4.6. Release Kinetics of Cargo TRAIL form mPEG-Coacervate

mPEG-Coa containing 100 ng of TRAIL was fabricated as previously described. The prepared mPEG-Coa was then centrifuged at 12,000× g for 10 min to collect the supernatant. This supernatant was used to calculate TRAIL-loading efficiency. Subsequently, 500 μL of fresh PBS (135 mM of NaCl) or PBS additionally supplemented with 50 mM NaCl (185 mM of NaCl) was added to the mPEG-Coa pellet and resuspended. Resuspended samples were incubated at 37 °C for 14 days. At day 1, 3, 5, 7, and 14, supernatant was collected after centrifuge and resuspended with each fresh solution. Amounts of unloaded TRAIL (i.e., loading efficiency) and TRAIL released into the supernatant were measured using ELISA according to the manufacturer’s procedures.

4.7. Cargo TRAIL Protection Ability against Protease

After 100 ng of bolus TRAIL or 100 ng of entrapped cargo TRAIL in mPEG-Coa was incubated with 100 μL of 500 ng/mL trypsin at 37 °C for 10 h. 100 μL of 1× protease inhibitor solution was added to each trypsin-treated samples solutions and incubated for 5 min to halt digestion. After that, in order to remove TRAIL from mPEG-Coa, 50 μL of heparinase cocktail solution (1 μL of 4000 units/mL) was added and incubated at 37 °C for 1 h. The leftover TRAIL was quantified via ELISA.
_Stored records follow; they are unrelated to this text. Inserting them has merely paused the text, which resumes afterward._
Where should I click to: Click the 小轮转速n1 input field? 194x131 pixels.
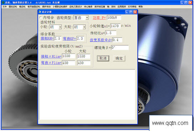pos(115,26)
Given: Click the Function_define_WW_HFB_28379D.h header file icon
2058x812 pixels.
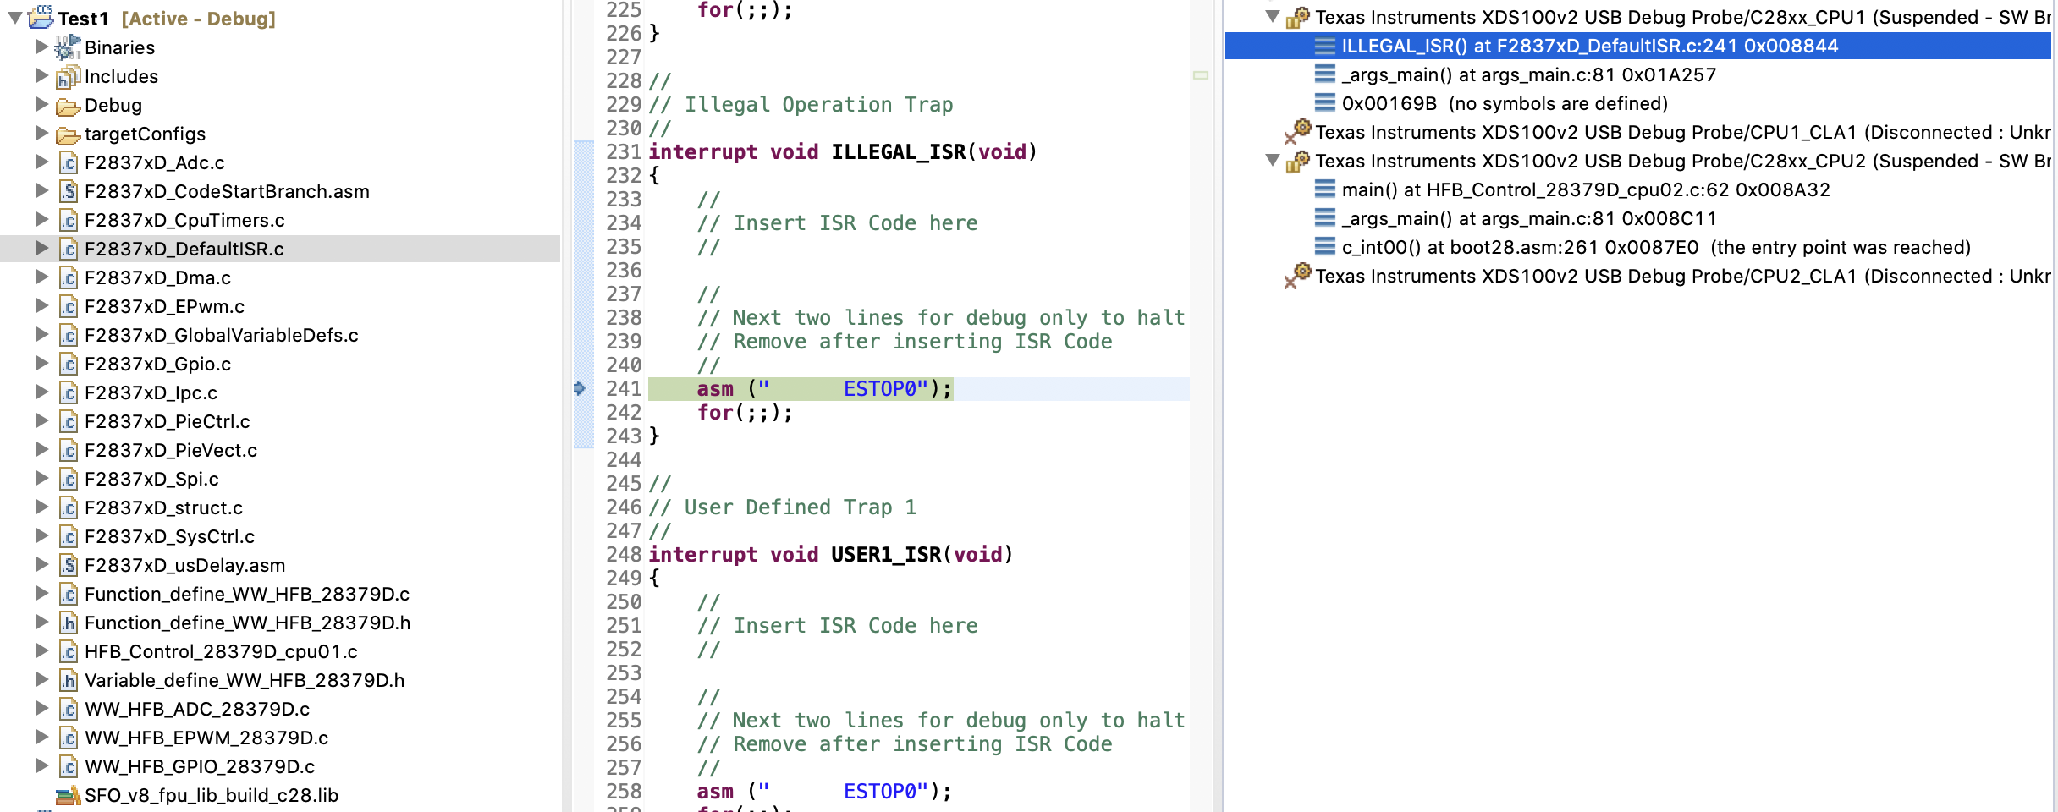Looking at the screenshot, I should click(x=69, y=623).
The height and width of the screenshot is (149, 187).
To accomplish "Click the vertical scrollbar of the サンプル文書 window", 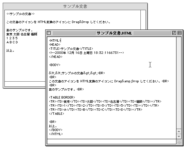I will click(x=143, y=20).
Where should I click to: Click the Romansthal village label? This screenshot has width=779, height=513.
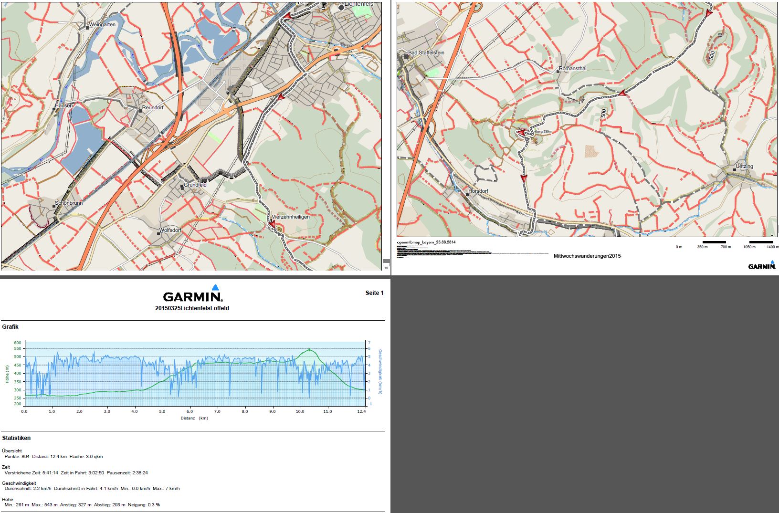(x=572, y=69)
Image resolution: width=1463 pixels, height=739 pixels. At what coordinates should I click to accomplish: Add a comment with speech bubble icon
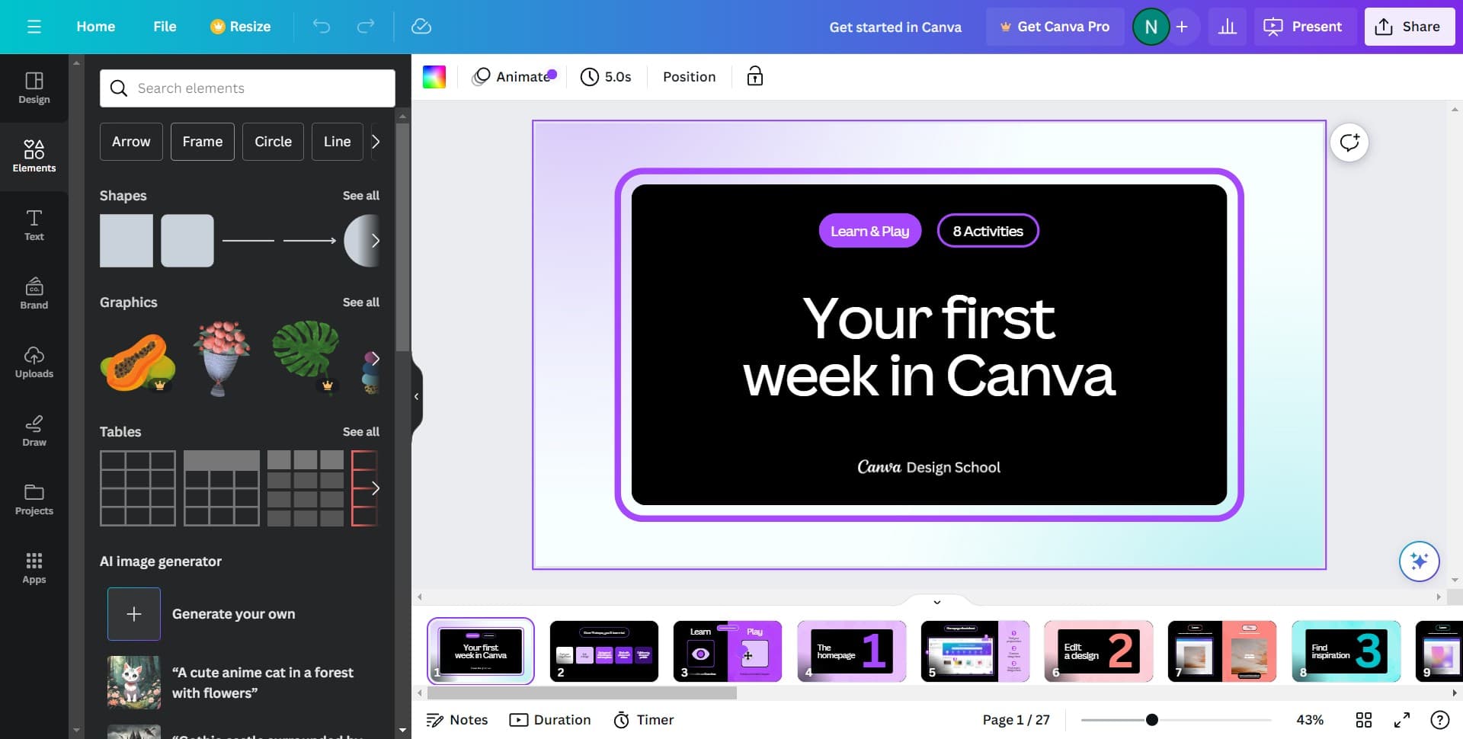(1349, 142)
4.8. Inhibition of Colon Cancer Recurrence Study

HCT-116 cells were seeded at a density of 2000 cells/well on a 96-well cell culture plate and incubated for 24 h. The old media were discarded and changed to fresh growth media containing 500 ng of bolus TRAIL or mPEG-Coa incorporated with 500 ng of cargo TRAIL. After TRAIL treatment, HCT-116 cells were incubated for 7 days. At day 3, 5, and 7, WST-1 assay was performed as previously described.

4.9. Statistical Analysis

Statistical analyses were conducted for quantitative data using GraphPad Prism 7.0 (GraphPad Software Inc., San Diego, CA, USA.). Quantitative experiments were performed in triplicate. Results were analyzed using one-way analysis of variance (ANOVA) and Tukey’s multiple-comparison test.